(Direct Newsline) Washington–While a number of factors are yet unresolved, the next postal rate case could see increases of around 10%-12%, according to Larry Buc.
Furthermore, the government’s likely failure to address postal reform this year adds both to uncertainty and – if pending fiscal issues aren’t resolved – to the ultimate increases. And Buc is in a position to know: He is president of SLS Consulting, a Washington firm specializing in economic, operational, and environmental analysis within the mailing industry.
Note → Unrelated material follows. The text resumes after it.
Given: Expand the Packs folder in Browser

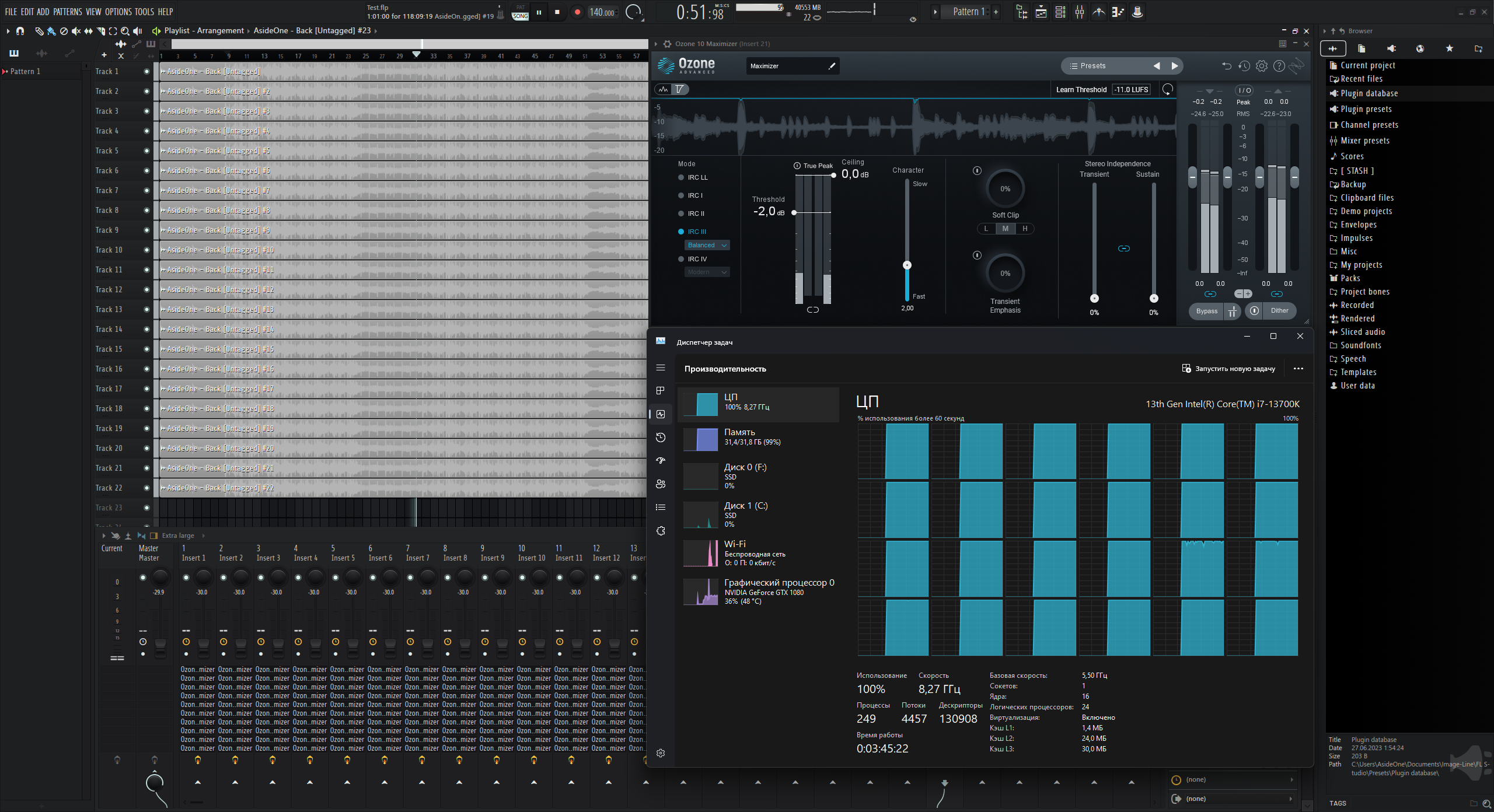Looking at the screenshot, I should (1350, 278).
He had served as a witness in the 1977 and 2000 postal rate cases.
Currently the U.S. Postal Service is saddled with around $29 billion a year in retirement costs for veterans of the various armed services. (The USPS is the only branch of the government that pays the military-related costs for its employees.) This, along with the fate of overpayments into postal employee pensions funds of around $3 billion a year, are issues that might have been addressed in postal reform legislation, but according to the chiefs of staff for both the majority and minority House Whips, postal reform is unlikely to be addressed in 2004.
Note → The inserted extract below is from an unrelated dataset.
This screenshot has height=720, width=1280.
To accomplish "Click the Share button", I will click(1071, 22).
Both of these factors will contribute to the next rate increase – an increase that Buc is fairly confident will occur early in 2006. Under current conditions, Buc sees the USPS as breaking even in 2005 and losing $2.5 billion-$4 billion in 2006. If the Postal Service is allowed to use the overpayments into the pension funds according to its own discretion, its poor fortunes will be somewhat mitigated. If not, the service could lose an additional $3 billion on top of the already anticipated losses.
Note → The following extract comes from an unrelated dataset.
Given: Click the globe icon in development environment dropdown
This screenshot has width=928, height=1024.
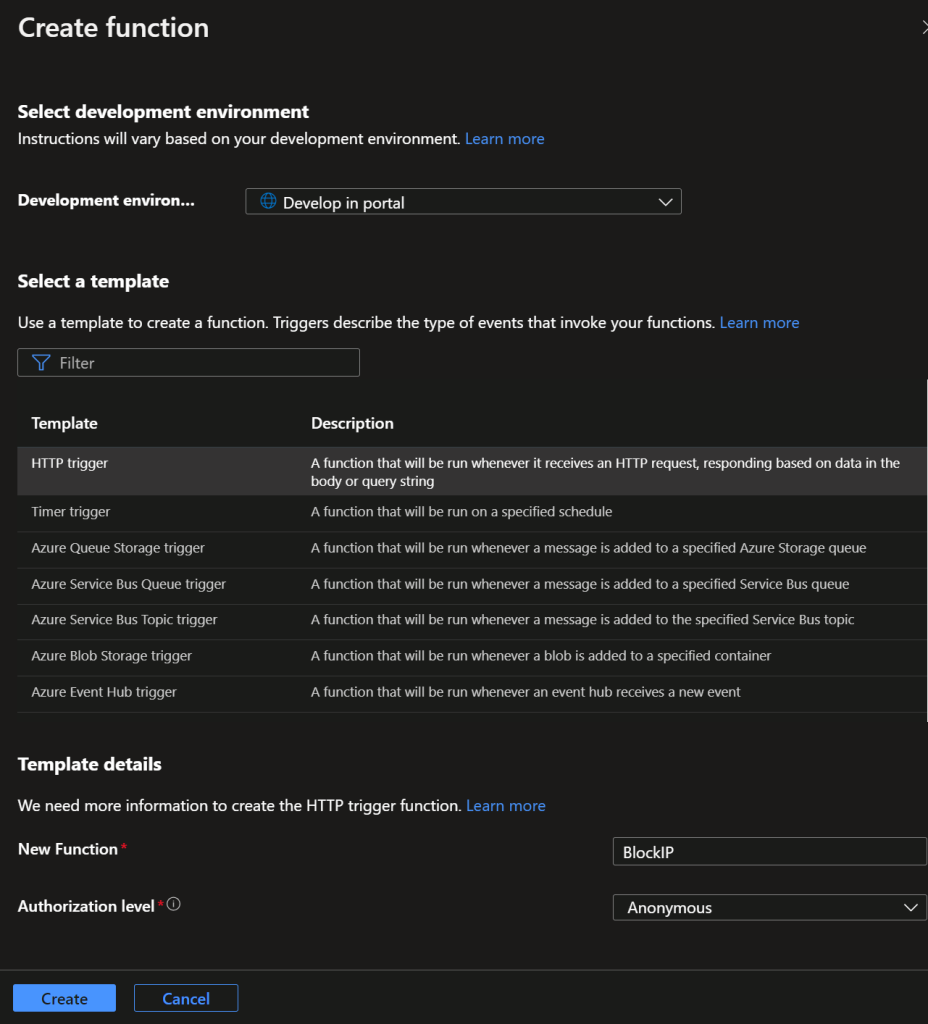Looking at the screenshot, I should (268, 202).
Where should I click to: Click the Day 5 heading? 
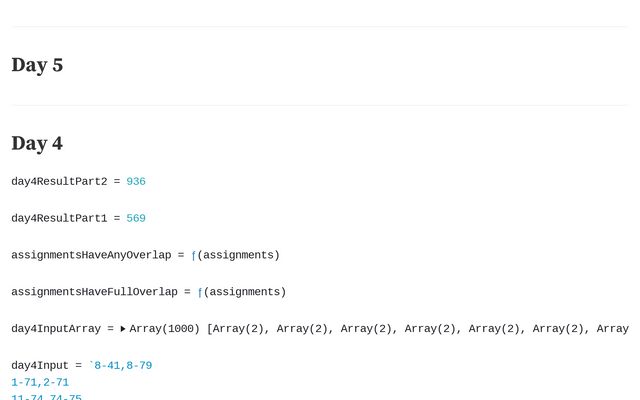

If, under the worse-case scenario, the overall postal rate increases average 10%-12%, what will the likely impacts be for the various service classifications? According to Buc, rates are adjusted based on which classifications are covering their costs and which are in a hole.
According to his best guesses, standard regular, which is covering its costs, will receive an average rate increase, as will parcel post and first class letters. Both bound printed matter and periodicals should see slightly higher-than-average increases, and priority mail, which is not doing well at covering its costs, being granted a very big increase. Nonprofit rates, which are based on standard mail expenditures, will be dependent on how much presorting work mailers using standard do.
The strongest of the postal classifications, enhanced carrier route mail, is “doing great,” according to Buc. “I would bet on a below-average rate increase,” he said.